Low-Resolution Chest X-ray Classification via Knowledge Distillation and Multi-task Learning
Yasmeena Akhter, Rishabh Ranjan, Richa Singh, Mayank Vatsa
TL;DR
This work tackles accurate chest X-ray diagnosis at very low resolutions by introducing MLCAK, a knowledge distillation framework that transfers multi-level self-attention knowledge from a high-resolution ViT teacher to a low-resolution ViT student in a multi-task setting.

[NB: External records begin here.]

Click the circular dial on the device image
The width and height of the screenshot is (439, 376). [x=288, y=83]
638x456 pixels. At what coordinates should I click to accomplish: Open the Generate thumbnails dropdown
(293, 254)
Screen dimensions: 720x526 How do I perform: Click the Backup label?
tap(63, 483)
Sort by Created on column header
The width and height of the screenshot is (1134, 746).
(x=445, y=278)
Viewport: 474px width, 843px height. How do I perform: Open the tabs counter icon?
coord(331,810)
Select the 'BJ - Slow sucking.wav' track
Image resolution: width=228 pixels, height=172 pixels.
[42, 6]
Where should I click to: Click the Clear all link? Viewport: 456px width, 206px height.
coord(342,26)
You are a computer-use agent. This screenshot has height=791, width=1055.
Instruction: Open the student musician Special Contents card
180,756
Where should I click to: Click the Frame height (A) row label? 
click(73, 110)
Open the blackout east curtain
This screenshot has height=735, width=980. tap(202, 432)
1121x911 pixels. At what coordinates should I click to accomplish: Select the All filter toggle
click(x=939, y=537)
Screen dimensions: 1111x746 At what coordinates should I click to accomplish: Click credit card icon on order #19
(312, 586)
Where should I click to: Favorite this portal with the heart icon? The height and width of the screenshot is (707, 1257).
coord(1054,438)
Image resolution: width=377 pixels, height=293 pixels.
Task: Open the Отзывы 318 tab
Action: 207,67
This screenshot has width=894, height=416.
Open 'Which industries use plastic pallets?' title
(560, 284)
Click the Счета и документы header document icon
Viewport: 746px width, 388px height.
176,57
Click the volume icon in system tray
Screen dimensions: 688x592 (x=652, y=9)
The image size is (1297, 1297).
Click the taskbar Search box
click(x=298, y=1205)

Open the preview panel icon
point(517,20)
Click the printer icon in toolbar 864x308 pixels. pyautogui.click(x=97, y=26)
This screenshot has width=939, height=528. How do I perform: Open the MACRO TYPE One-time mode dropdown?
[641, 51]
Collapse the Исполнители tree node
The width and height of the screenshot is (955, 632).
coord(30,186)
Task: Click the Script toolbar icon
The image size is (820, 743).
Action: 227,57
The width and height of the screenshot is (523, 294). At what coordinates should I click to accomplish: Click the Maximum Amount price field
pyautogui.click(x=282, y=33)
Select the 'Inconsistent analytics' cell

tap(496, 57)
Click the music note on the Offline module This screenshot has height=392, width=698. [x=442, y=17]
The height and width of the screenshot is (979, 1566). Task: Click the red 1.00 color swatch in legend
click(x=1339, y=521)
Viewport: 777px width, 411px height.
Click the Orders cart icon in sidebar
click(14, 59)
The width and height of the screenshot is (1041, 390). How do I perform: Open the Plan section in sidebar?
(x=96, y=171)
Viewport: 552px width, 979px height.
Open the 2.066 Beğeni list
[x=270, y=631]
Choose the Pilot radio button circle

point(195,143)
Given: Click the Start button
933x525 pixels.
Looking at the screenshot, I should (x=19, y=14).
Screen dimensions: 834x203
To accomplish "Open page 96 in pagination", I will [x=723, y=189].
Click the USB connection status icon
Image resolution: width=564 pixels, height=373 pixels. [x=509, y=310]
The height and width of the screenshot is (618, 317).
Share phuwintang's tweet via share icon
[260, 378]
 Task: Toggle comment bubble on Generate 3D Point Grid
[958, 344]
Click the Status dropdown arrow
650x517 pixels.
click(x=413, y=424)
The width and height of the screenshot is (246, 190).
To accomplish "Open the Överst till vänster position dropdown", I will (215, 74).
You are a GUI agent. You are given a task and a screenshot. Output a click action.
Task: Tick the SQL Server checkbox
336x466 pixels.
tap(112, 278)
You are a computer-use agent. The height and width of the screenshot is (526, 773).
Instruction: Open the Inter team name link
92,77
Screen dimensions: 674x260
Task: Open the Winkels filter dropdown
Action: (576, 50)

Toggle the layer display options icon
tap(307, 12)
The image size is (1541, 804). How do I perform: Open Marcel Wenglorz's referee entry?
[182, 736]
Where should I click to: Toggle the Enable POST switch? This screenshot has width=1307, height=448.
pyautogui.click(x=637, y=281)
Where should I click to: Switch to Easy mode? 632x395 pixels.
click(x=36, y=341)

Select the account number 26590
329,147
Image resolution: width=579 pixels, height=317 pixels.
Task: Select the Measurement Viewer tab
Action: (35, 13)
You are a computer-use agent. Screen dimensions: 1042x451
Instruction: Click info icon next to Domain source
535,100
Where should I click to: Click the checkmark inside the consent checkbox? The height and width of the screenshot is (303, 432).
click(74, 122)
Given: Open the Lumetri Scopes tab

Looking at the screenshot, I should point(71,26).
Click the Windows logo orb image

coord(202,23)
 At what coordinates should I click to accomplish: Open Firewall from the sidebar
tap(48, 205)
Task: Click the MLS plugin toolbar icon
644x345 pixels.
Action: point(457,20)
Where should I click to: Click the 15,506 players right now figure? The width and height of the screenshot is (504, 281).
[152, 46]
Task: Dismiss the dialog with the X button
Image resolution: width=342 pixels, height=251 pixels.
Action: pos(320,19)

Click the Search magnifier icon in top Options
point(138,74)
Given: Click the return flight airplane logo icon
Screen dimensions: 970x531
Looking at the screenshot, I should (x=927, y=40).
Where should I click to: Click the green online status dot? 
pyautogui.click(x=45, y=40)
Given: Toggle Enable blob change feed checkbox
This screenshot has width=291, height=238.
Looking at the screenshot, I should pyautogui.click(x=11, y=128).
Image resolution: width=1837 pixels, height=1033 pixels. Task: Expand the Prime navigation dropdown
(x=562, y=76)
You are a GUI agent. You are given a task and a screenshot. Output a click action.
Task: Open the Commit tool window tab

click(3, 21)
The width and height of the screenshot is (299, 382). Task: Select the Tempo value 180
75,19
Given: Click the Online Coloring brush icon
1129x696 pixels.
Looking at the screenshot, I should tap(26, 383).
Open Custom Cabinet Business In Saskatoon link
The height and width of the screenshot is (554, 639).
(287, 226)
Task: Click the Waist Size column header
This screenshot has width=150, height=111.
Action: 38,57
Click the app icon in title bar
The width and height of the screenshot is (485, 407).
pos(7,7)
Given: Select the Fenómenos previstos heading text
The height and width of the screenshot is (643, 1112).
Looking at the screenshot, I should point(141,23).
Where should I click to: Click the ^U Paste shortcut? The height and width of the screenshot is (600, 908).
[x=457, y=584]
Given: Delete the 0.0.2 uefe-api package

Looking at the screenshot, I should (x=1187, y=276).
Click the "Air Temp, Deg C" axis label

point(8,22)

The framework optimizes two tasks—MLCT for local lesion identification and MCCT for global normal/abnormal classification—via collaborative KD, with the key transfer signal captured by the MLCAK term: $MLCAK = \frac{1}{N} \sum_{i=1}^{N} H_i$ and a joint loss $L_{joint} = L_{KD} + L_{Classification}$ where $L_{KD} = \alpha L_{mse}(MLCT) + \beta L_{mse}(MCCT) + \gamma L_{mse}(MLCAK)$. Evaluations on the Vindr CXR dataset show substantial AUROC gains for LR inputs down to $28\times28$, driven by improved attention localization and explainability, and consistent performance across ViT variants. This approach enables reliable, explainable CXR diagnosis in resource-constrained settings without requiring high-resolution imaging.
Abstract
This research addresses the challenges of diagnosing chest X-rays (CXRs) at low resolutions, a common limitation in resource-constrained healthcare settings. High-resolution CXR imaging is crucial for identifying small but critical anomalies, such as nodules or opacities. However, when images are downsized for processing in Computer-Aided Diagnosis (CAD) systems, vital spatial details and receptive fields are lost, hampering diagnosis accuracy. To address this, this paper presents the Multilevel Collaborative Attention Knowledge (MLCAK) method. This approach leverages the self-attention mechanism of Vision Transformers (ViT) to transfer critical diagnostic knowledge from high-resolution images to enhance the diagnostic efficacy of low-resolution CXRs. MLCAK incorporates local pathological findings to boost model explainability, enabling more accurate global predictions in a multi-task framework tailored for low-resolution CXR analysis. Our research, utilizing the Vindr CXR dataset, shows a considerable enhancement in the ability to diagnose diseases from low-resolution images (e.g. 28 x 28), suggesting a critical transition from the traditional reliance on high-resolution imaging (e.g. 224 x 224).